By Johan Galtung
Receiving Dr Honoris Causa, Universidad Madrid Complutense, 27 Jan 2017
Dear Rector, dear Jury!
I receive this great honor bestowed upon me in deep gratitude and pride, promising to try to live up to it.
I will now share with you some words about how I got launched on the track for which you honor me, peace studies and peace practice.
Like so many, I felt desperate about the wars in our enlightened century and continent and asked, Why? What can we do to avoid this suffering, not only the wounded and dead, but the countless bereaved?
From my family I knew a little about health studies and had been struck by the fruitful distinction between cause and symptom. The symptom is on the surface of the body, like fever; but the root cause is deeper down, inside, a sepsis. A major breakthrough. “Treat the cause, not the symptom” became a new rationality.
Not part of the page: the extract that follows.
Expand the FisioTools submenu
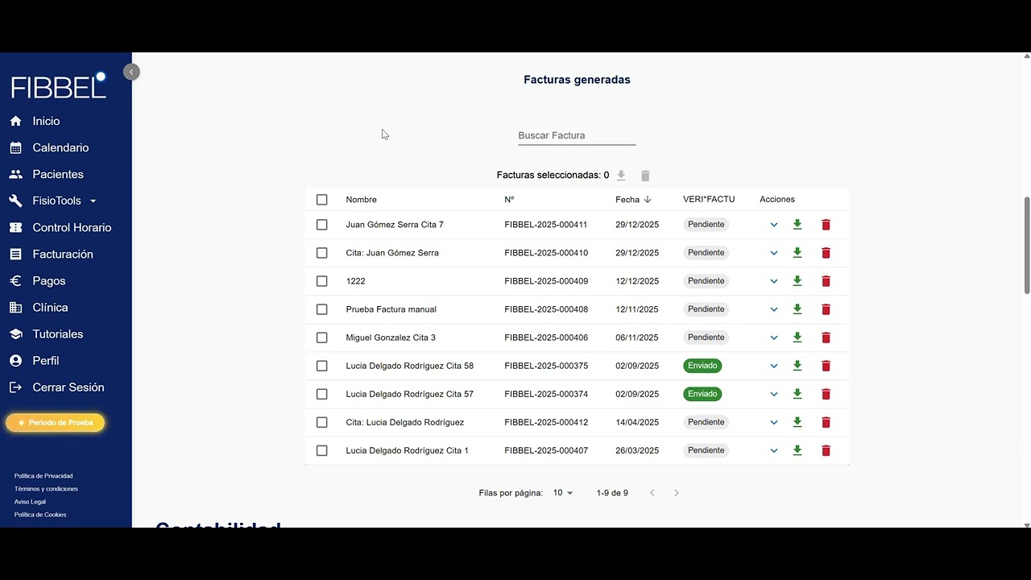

Cooling the body makes some sense, but it isn’t the cure; and even less treating a swollen ankle that could be a symptom of a serious heart illness.
My illness was war, my wellness was peace.
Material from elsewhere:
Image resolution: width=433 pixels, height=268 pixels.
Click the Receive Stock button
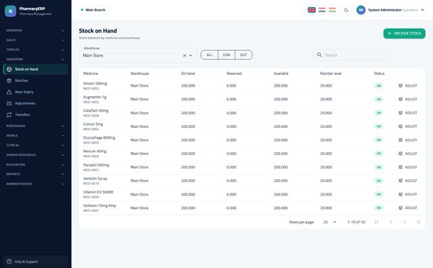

Was war a cause with horrible effects with nobody really winning, or could war be a symptom of something deep down in the “body politic”, a “root cause”? Of something preceding war and violence in general, which if removed would also remove, or at least reduce, war and violence? But what?
This was important because if we accept violence as the root cause then we link it to the human body or humanity as such, not only as innate, but as inevitable. We would have to learn to live with it and with its effects, some of them summarized in “war breeds war”.
War rhetoric actually pointed in two directions: “someone blocking what we are entitled to” and “revenge for unjust wars against us”. The first points to conflict, “incompatible goals”; the second to trauma, “wounds from past violence”. I have stayed with those two.